Top of Record excerpts

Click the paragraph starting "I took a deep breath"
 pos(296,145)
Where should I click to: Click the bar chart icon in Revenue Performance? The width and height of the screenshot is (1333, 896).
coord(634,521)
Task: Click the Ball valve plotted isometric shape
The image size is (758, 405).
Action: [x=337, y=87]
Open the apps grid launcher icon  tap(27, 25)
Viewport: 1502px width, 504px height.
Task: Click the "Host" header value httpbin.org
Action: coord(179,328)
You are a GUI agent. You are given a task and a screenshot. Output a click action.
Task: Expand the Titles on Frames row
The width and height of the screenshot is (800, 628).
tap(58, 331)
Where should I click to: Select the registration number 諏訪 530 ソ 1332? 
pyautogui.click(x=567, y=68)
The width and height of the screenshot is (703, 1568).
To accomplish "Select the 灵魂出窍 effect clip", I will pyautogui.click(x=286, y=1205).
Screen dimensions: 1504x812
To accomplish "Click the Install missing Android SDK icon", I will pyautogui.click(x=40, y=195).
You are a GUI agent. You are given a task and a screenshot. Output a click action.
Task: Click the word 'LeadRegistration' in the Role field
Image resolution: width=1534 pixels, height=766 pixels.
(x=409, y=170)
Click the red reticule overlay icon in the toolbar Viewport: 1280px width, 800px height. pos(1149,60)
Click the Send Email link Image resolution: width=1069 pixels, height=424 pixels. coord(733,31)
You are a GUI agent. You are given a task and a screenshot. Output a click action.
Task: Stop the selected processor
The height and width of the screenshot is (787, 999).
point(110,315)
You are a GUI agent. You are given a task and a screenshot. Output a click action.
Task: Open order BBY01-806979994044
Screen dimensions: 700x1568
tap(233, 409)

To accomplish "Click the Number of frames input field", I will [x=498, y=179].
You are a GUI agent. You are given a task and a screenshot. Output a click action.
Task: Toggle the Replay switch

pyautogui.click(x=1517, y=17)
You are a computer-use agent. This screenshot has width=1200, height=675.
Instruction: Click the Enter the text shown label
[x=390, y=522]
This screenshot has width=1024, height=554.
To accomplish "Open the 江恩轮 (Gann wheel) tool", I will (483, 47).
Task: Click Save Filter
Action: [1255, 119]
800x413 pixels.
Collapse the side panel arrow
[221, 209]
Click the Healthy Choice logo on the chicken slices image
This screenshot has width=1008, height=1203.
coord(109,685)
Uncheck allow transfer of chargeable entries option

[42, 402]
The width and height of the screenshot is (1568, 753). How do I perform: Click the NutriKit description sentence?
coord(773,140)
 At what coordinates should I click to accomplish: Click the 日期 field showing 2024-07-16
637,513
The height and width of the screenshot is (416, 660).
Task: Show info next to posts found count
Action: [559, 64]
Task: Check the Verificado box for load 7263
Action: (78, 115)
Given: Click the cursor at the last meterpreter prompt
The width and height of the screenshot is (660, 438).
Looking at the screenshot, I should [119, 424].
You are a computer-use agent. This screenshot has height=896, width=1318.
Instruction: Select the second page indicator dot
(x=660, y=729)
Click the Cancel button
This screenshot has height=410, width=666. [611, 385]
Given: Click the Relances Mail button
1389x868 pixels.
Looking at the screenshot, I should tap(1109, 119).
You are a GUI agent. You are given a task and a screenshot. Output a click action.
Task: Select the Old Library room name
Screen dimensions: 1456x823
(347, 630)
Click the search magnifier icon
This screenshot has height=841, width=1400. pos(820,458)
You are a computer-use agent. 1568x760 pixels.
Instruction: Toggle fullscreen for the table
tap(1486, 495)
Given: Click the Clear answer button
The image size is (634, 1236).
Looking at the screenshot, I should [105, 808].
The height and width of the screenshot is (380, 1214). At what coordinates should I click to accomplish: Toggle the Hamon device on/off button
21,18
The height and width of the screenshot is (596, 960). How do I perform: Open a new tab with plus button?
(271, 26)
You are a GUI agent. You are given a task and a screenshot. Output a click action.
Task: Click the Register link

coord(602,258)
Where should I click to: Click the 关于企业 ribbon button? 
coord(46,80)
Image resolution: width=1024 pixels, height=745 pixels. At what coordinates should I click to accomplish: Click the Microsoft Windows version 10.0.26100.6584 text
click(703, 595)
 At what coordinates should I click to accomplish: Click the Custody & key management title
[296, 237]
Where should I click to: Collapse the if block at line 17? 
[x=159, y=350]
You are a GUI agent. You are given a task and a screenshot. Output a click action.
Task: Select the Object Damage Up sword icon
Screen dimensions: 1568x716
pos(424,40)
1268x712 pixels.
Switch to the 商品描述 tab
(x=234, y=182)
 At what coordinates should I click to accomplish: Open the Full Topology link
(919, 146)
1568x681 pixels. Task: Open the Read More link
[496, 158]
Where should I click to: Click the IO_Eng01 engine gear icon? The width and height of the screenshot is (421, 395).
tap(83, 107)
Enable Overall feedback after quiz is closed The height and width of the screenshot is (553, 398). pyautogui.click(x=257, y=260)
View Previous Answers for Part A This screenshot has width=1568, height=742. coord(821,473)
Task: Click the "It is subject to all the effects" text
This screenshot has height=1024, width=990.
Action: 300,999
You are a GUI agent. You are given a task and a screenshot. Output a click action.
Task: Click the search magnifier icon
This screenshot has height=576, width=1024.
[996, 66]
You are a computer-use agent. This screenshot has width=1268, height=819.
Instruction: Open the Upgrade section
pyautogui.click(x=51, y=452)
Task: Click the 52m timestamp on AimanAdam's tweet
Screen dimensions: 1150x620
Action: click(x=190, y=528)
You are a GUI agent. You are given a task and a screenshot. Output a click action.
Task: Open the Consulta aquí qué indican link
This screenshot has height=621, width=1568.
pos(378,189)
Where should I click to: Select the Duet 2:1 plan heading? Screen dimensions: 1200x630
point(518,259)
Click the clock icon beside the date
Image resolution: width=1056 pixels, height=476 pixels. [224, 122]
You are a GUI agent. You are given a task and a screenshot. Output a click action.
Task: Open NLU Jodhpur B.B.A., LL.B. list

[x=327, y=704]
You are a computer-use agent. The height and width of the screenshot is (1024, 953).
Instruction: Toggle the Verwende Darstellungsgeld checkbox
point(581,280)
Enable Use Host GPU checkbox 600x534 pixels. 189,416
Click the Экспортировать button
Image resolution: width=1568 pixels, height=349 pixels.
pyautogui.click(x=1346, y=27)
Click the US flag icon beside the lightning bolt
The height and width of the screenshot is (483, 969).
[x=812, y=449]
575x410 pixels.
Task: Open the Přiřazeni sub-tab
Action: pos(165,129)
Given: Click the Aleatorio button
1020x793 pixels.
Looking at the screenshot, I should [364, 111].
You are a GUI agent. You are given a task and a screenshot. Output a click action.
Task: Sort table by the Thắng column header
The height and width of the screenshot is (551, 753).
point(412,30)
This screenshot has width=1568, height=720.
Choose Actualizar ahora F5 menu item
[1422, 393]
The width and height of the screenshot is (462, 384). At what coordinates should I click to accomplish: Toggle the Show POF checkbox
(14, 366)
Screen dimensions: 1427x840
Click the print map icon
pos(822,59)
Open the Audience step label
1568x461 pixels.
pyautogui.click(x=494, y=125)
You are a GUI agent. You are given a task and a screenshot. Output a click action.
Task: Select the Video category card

Bottom of Record excerpts

### Task prompt:
Among the records above, which lines hold the word "Enable"? Copy each one.

### Result below:
Enable Overall feedback after quiz is closed The height and width of the screenshot is (553, 398). pyautogui.click(x=257, y=260)
Enable Use Host GPU checkbox 600x534 pixels. 189,416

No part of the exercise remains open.